6 Ottobre 2021 | Autore:
Documentazione condominiale: amministratore rinvia l’appuntamento

Il diritto del condomino di prendere visione dei documenti non deve essere contrario ai principi di buona fede.

Per prendere visione dei documenti condominiali c’è ovviamente bisogno della collaborazione dell’amministratore, che ne è detentore e custode. 

Anche se tale diritto di accesso spetta ad ogni condòmino – ed esso non può mai essere negato o limitato – bisogna comunque tenere conto delle esigenze del capo condomino e degli eventuali impedimenti che quest’ultimo potrebbe avere, ostacolandogli di fatto l’adempimento di tale obbligo (si pensi a un problema di salute, a un impegno di carattere professionale, ecc.). 

Non quindi perché l’amministratore rinvia l’appuntamento per la visione della documentazione condominiale si può subito agire in giudizio. Bisogna tenere un comportamento tollerante o, per dirla con le parole della Cassazione, secondo «buona fede».

Proprio di tanto si è occupata una recente ordinanza della Suprema Corte [1] con cui è stato espresso il seguente principio di diritto: ogni condomino ha il diritto, in ogni momento, di domandare all’amministratore di prendere visione ed estrarre copia dei documenti condominiali, senza che debba fornire una giustificazione delle proprie richieste. Tale diritto, tuttavia, non deve costituire un ostacolo per l’attività dell’amministratore o essere esercitato con modalità contrarie alla buona fede.

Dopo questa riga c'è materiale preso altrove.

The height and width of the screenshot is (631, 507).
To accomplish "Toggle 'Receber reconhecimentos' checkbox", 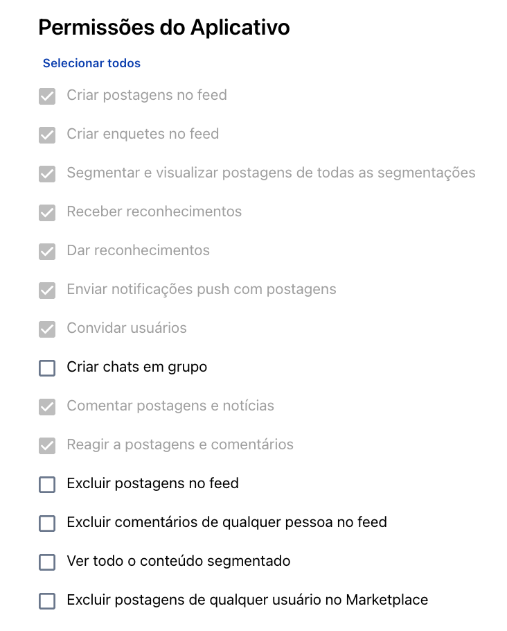I will click(47, 213).
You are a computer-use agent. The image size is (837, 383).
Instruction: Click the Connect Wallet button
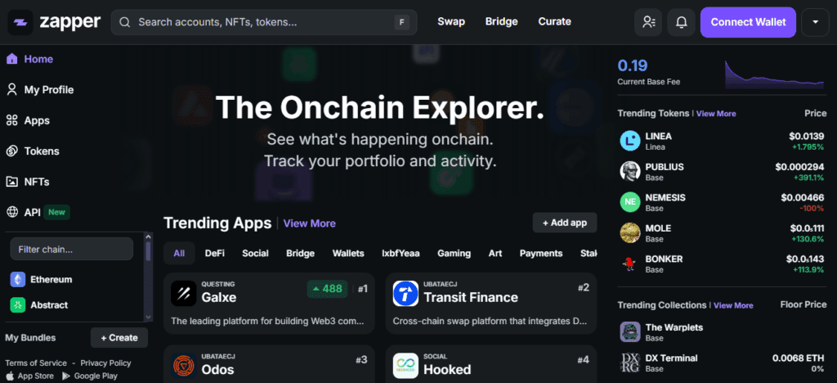point(748,22)
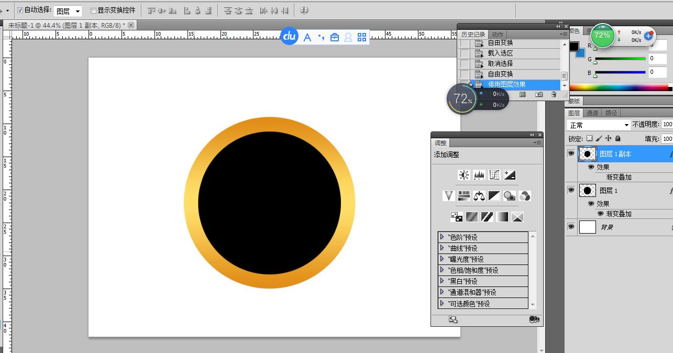Click the Photo Filter adjustment icon
Image resolution: width=673 pixels, height=353 pixels.
(x=509, y=196)
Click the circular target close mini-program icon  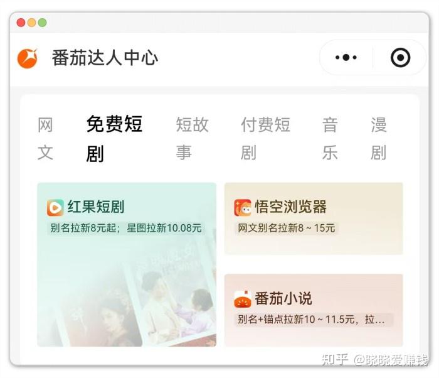[400, 58]

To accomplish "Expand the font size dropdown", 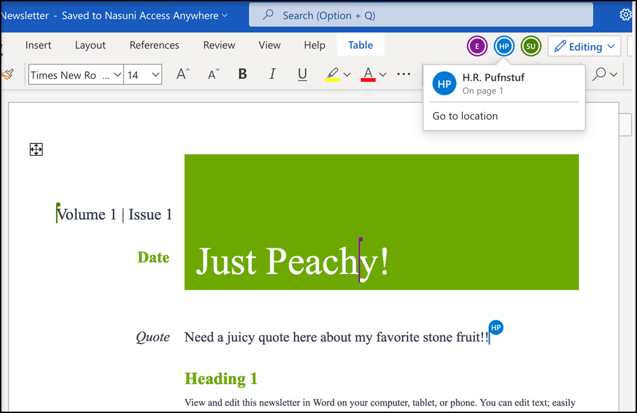I will (x=155, y=75).
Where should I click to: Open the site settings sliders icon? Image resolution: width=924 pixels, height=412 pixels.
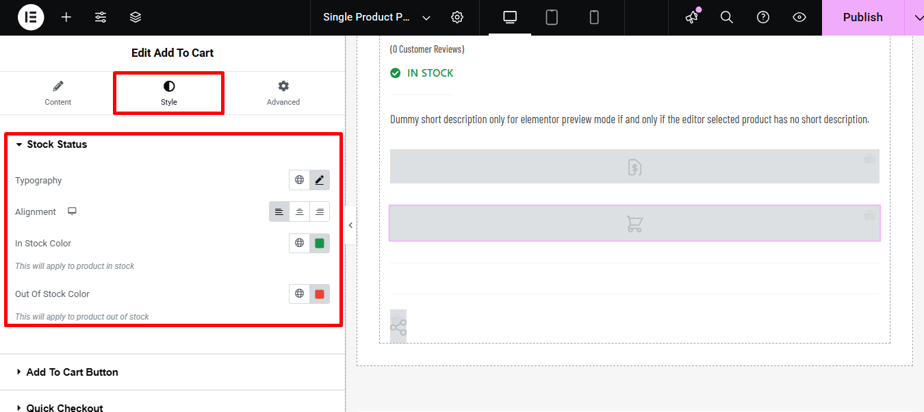[101, 17]
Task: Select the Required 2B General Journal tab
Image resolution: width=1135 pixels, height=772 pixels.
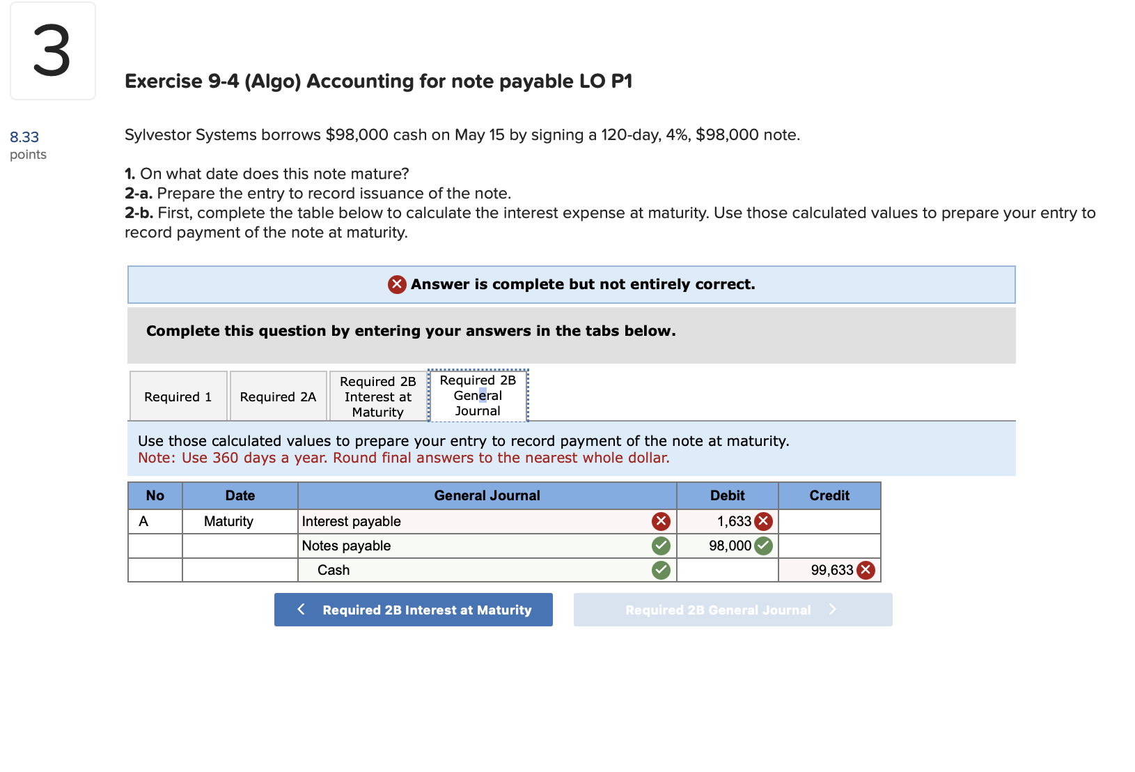Action: (477, 396)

Ecco alcuni chiarimenti in merito.

Diritto di accesso alla documentazione condominiale

Ogni condomino ha il diritto di prendere visione dei bilanci, delle fatture, delle pezze d’appoggio, degli estratti conto e di tutta la documentazione inerente alla gestione condominiale in mano all’amministratore. A tal fine, deve rivolgersi a quest’ultimo, chiedendo di poter esercitare il proprio diritto di accesso con una istanza preferibilmente scritta (sempre meglio utilizzare una raccomandata o la Pec di cui l’amministratore deve essere obbligatoriamente fornito). 

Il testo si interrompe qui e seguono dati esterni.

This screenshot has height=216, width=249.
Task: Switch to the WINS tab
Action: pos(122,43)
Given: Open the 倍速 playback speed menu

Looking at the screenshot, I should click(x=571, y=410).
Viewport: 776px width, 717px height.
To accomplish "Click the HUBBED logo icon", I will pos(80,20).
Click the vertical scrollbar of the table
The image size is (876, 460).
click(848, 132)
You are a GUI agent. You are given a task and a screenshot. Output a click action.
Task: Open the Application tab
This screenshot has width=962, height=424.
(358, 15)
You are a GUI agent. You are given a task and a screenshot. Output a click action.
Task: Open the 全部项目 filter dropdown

Tra le richieste che si possono formulare all’amministratore vi è anche quella dei nominativi dei condomini non in regola con i pagamenti (i cosiddetti morosi). L’amministratore non può trincerarsi dietro un’asserita privacy: la gestione della contabilità condominiale è infatti interesse di tutti i condomini che ne hanno delegato solo la gestione all’amministratore medesimo.  

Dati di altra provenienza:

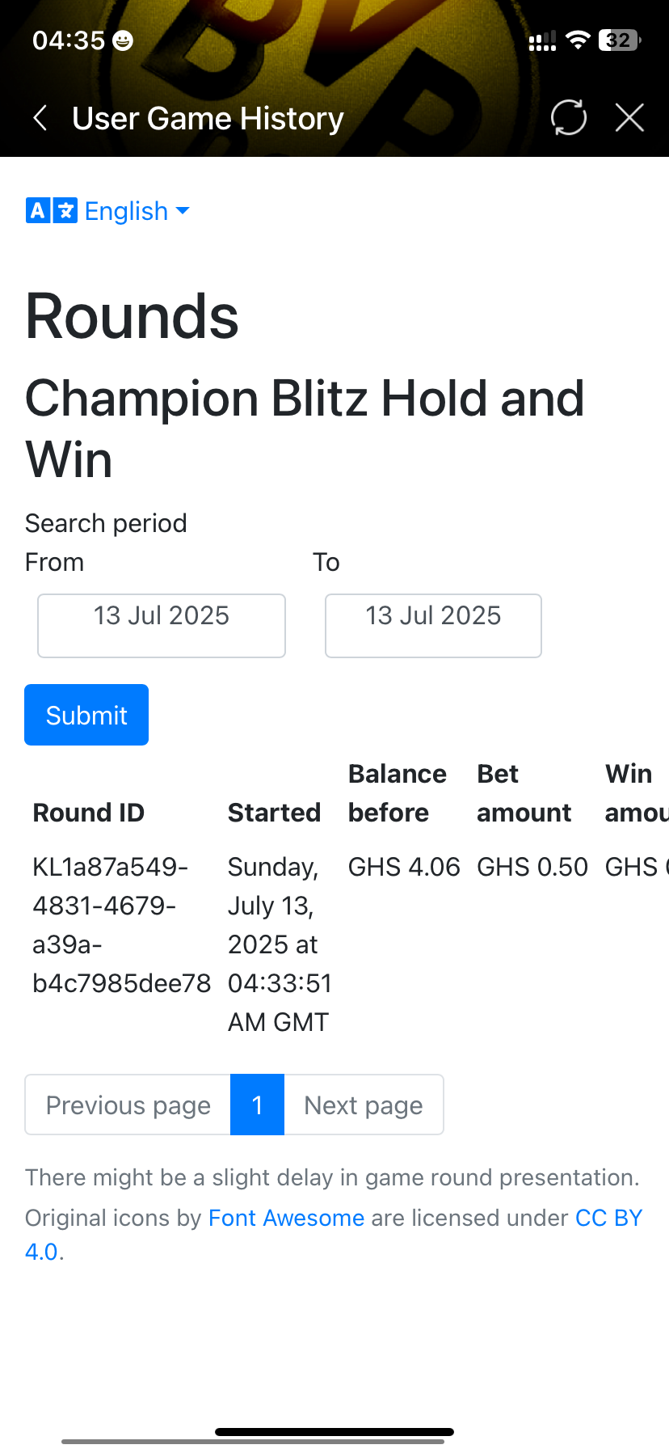Click the refresh icon in header

(x=569, y=118)
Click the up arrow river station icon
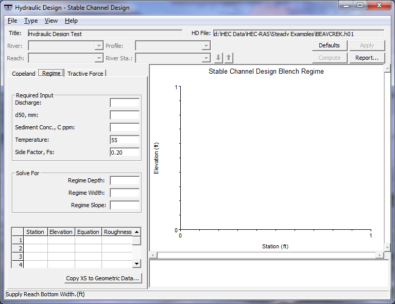The height and width of the screenshot is (304, 395). [x=229, y=58]
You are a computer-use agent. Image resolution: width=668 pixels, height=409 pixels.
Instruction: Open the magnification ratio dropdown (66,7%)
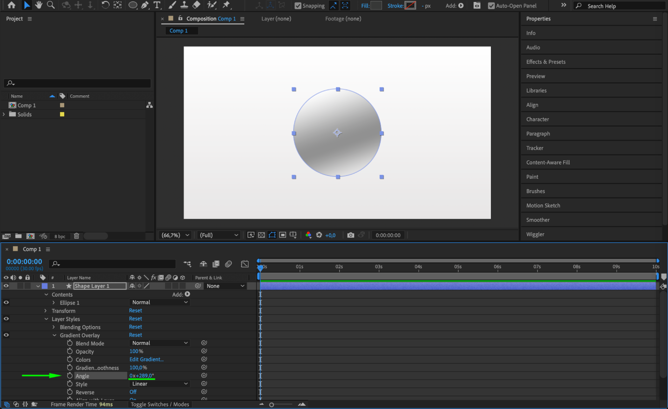pyautogui.click(x=175, y=235)
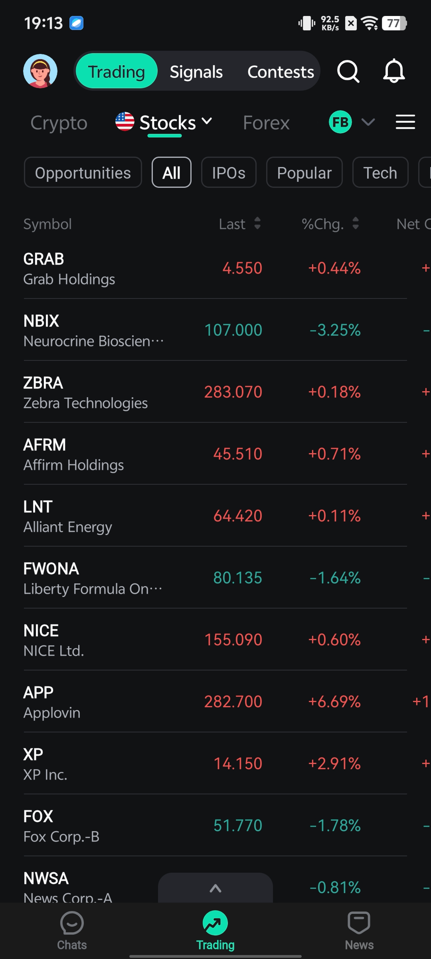Sort the list by %Chg. column
Viewport: 431px width, 959px height.
click(x=330, y=224)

La legge non fissa termini precisi entro cui adempiere tale richiesta: tutto è lasciato alla libera determinazione delle parti, pur sempre nel rispetto dei principi della buona fede reciproca. 

L’amministratore è tenuto a rispondere tempestivamente all’istanza, indicando una o più date in cui l’interessato può recarsi presso il proprio studio per visionare o estrarre copia dei documenti di suo interesse. 

L’amministratore non può pretendere un compenso per tale attività, salvo solo l’eventuale rimborso spese per le fotocopie effettuate (rimborso che quindi non sarà dovuto se il condomino vi provvede da solo o si limita a fotografare i fogli con il proprio smartphone).

Che fare se l’amministratore non risponde alla richiesta di visione della documentazione?

Cosa succede però se l’amministratore dovesse rimanere inerte all’istanza o se dovesse rinviare l’appuntamento a data da destinarsi?

Quanto agli estratti conto e alla lista della movimentazione bancaria, il condòmino che abbia fatto richiesta all’amministratore e che non sia stato soddisfatto può – con la copia della raccomandata rimasta inevasa – rivolgersi direttamente all’istituto di credito presso cui il condominio ha acceso il conto corrente e chiedere in quella sede di visionare la documentazione.

Per tutti gli altri documenti invece è possibile agire in tribunale, con un ricorso d’urgenza, per ottenere un ordine di esibizione e la condanna dell’amministratore all’adempimento di tale obbligo. 

Quanto tempo aspettare prima che l’amministratore adempia?

Come abbiamo detto in apertura, secondo la Cassazione, il diritto del condomino di prendere visione dei documenti non deve essere contrario ai principi di buona fede.

Nella vicenda in commento, due condomini impugnavano una delibera assembleare con la quale il condominio aveva approvato il rendiconto relativo alla precedente annualità. Tale impugnazione era motivata dalla presunta mancata presa visione dei documenti contabili del condominio da parte dei condomini per colpa dell’amministratore. Alla richiesta di visionare la documentazione da parte dei condomini, l’amministratore aveva risposto positivamente, fissando un appuntamento con gli stessi presso il proprio studio al fine di consentire l’attività ai comproprietari. Tale appuntamento, tuttavia, era stato rinviato a mezzo telegramma dall’amministratore, il quale aveva comunicato di avere avuto seri problemi di salute e aveva rinviato l’appuntamento a data da destinarsi. I condomini, a seguito della cancellazione dell’appuntamento citato, non si erano più attivati per fissare un nuovo incontro e, nello stesso tempo, avevano omesso di partecipare alla successiva assemblea preferendo piuttosto impugnare la delibera.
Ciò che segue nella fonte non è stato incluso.